_EXERCISE DETAILS_
Look below for the line that contains "Open the Actions tab" and the line that contains "Viewport: 332px width, 317px height.", then restate both of them and every line in between, exactly. No picture goes in the copy.

START DATA LISTING

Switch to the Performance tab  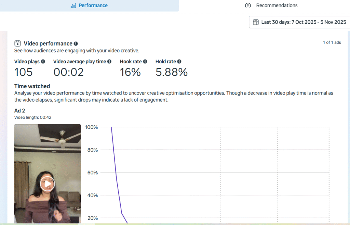point(89,5)

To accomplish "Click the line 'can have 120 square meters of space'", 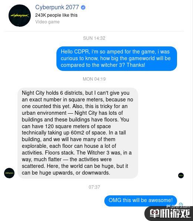I will click(x=66, y=126).
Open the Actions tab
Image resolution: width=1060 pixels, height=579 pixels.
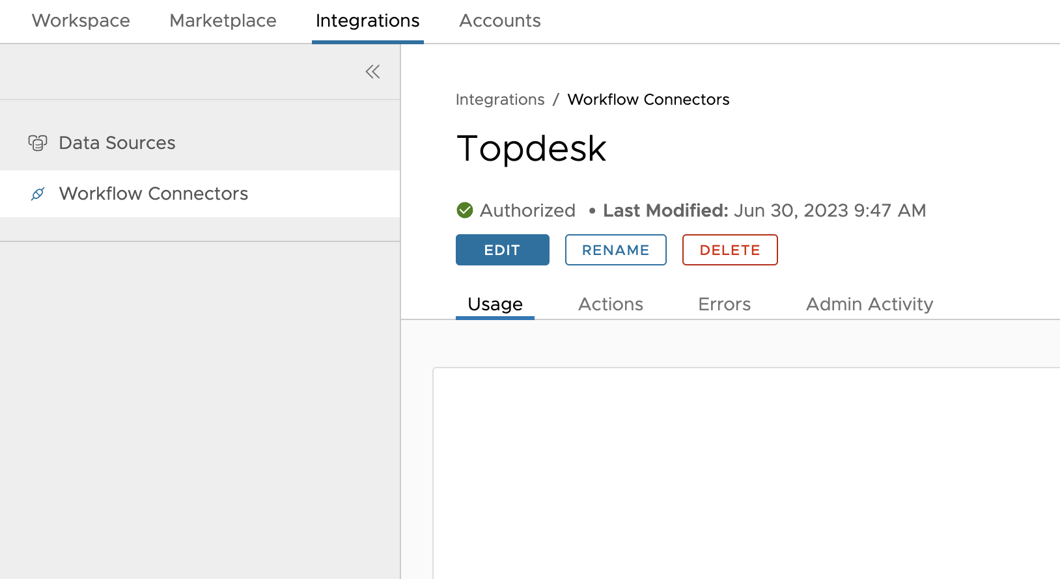tap(610, 304)
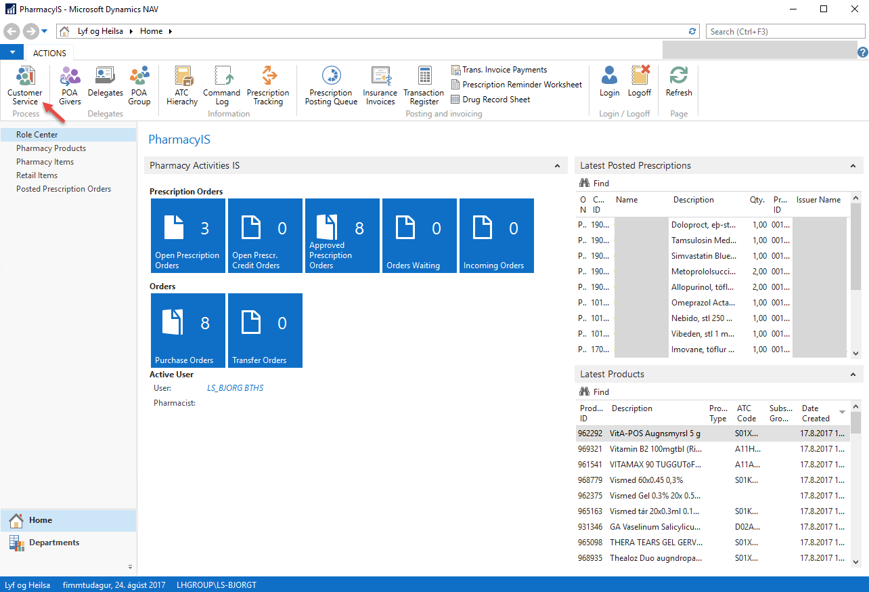Collapse the Latest Posted Prescriptions panel
This screenshot has height=592, width=869.
[x=853, y=166]
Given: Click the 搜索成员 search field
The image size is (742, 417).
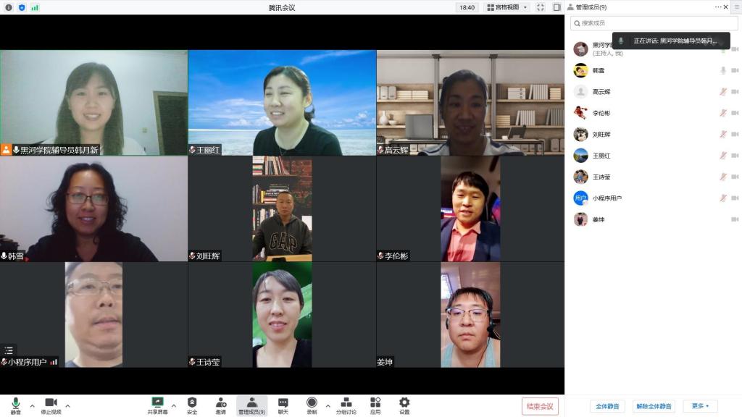Looking at the screenshot, I should pos(654,23).
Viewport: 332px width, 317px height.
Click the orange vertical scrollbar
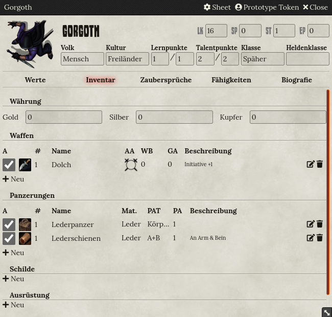tap(328, 192)
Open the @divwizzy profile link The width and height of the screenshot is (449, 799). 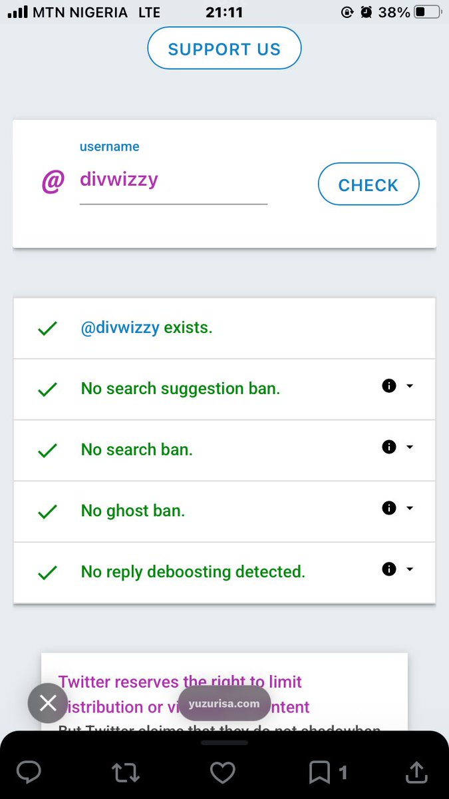120,328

END DATA LISTING

_FINAL ANSWER_
Open the Actions tab
Image resolution: width=1060 pixels, height=579 pixels.
tap(610, 304)
Collapse the Latest Posted Prescriptions panel
This screenshot has height=592, width=869.
[x=853, y=166]
Given: Click the 搜索成员 search field
The image size is (742, 417).
Looking at the screenshot, I should pos(654,23).
Viewport: 332px width, 317px height.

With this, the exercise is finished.